## Records for this task
• • • • •
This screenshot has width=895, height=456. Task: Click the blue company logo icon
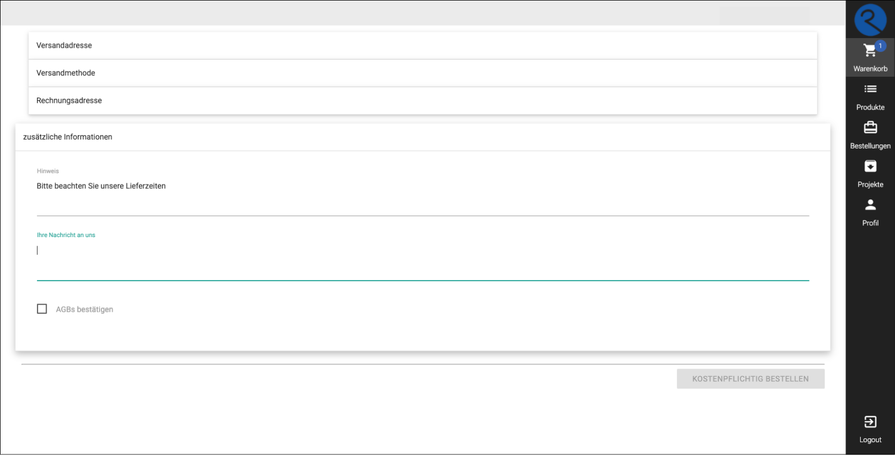coord(870,19)
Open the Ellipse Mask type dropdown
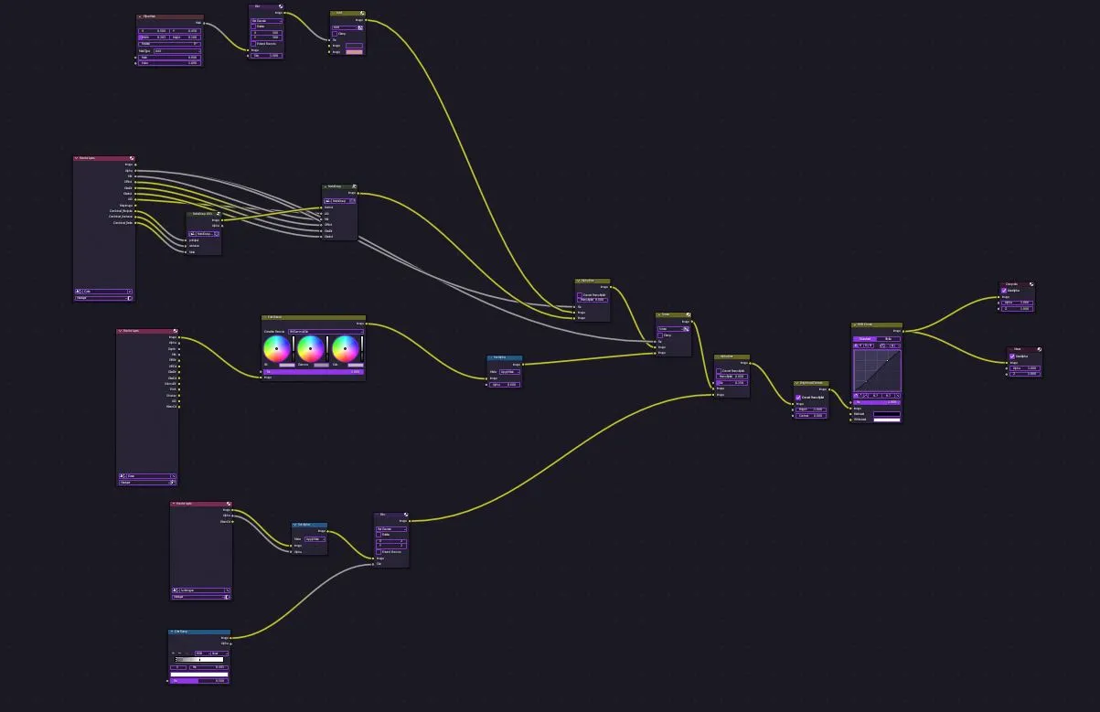Viewport: 1100px width, 712px height. coord(176,51)
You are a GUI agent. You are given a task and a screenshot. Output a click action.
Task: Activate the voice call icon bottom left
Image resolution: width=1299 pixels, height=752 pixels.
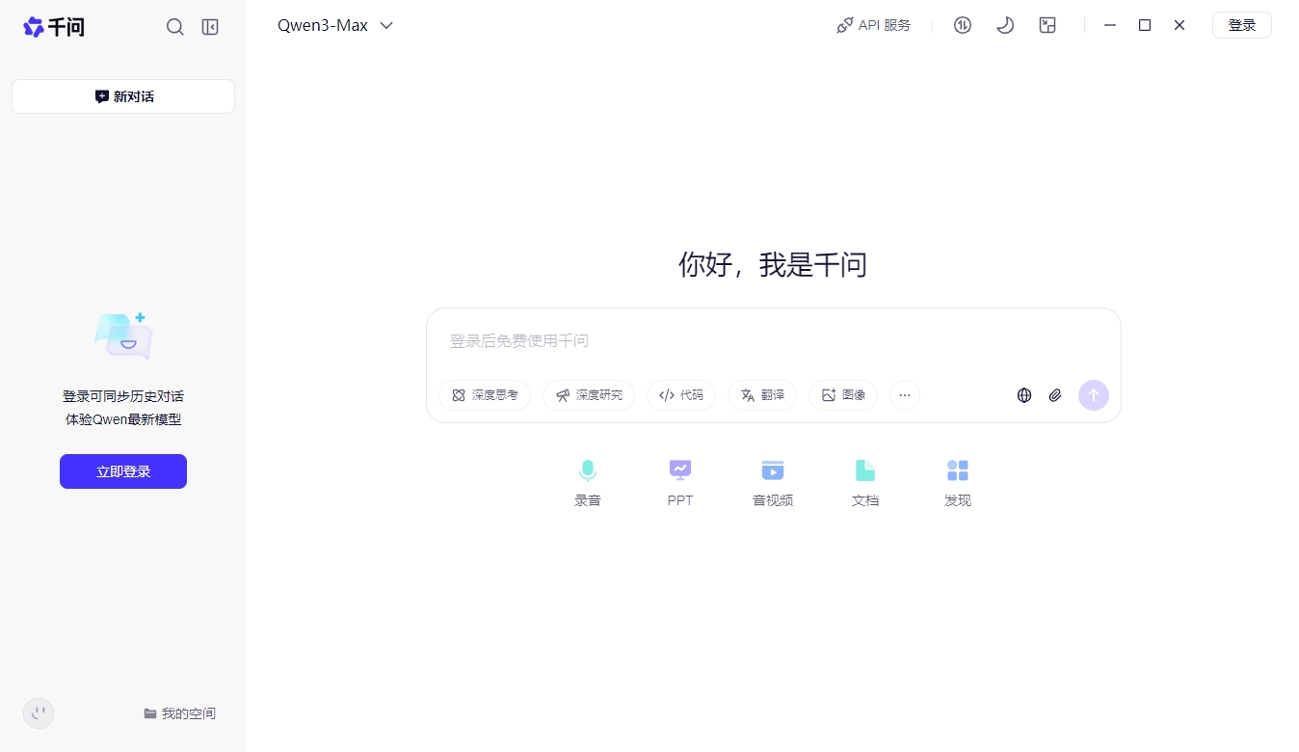click(x=39, y=713)
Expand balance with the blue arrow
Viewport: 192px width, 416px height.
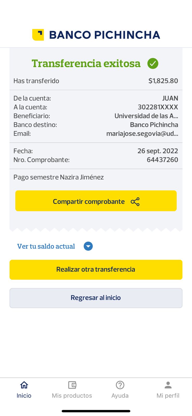pos(88,246)
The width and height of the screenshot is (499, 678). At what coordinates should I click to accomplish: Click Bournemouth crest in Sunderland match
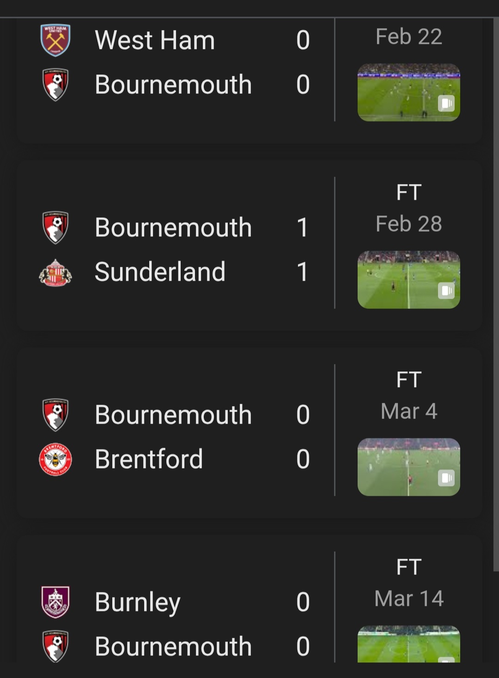(x=55, y=228)
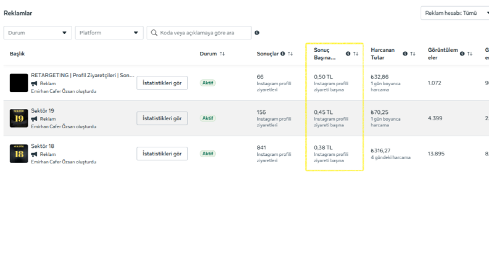489x275 pixels.
Task: Expand Reklam hesabı Tümü dropdown
Action: point(454,13)
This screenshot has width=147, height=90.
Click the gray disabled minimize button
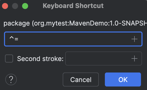pos(15,6)
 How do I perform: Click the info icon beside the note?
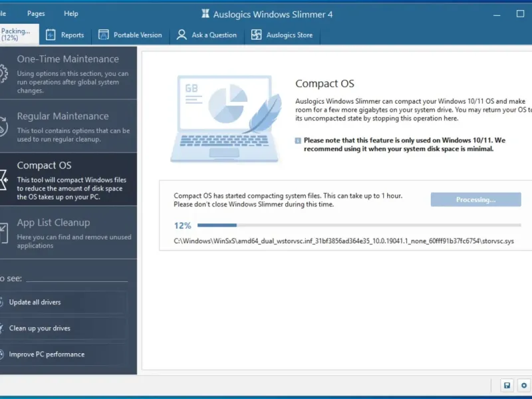pos(298,140)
• • • • •
## Prompt
When you find the line that contains "How do I perform: Click", retype it and every line after it through the end of the data above, exactly, with no pictures.

## Result
 How do I perform: Click the info icon beside the note?
pos(298,140)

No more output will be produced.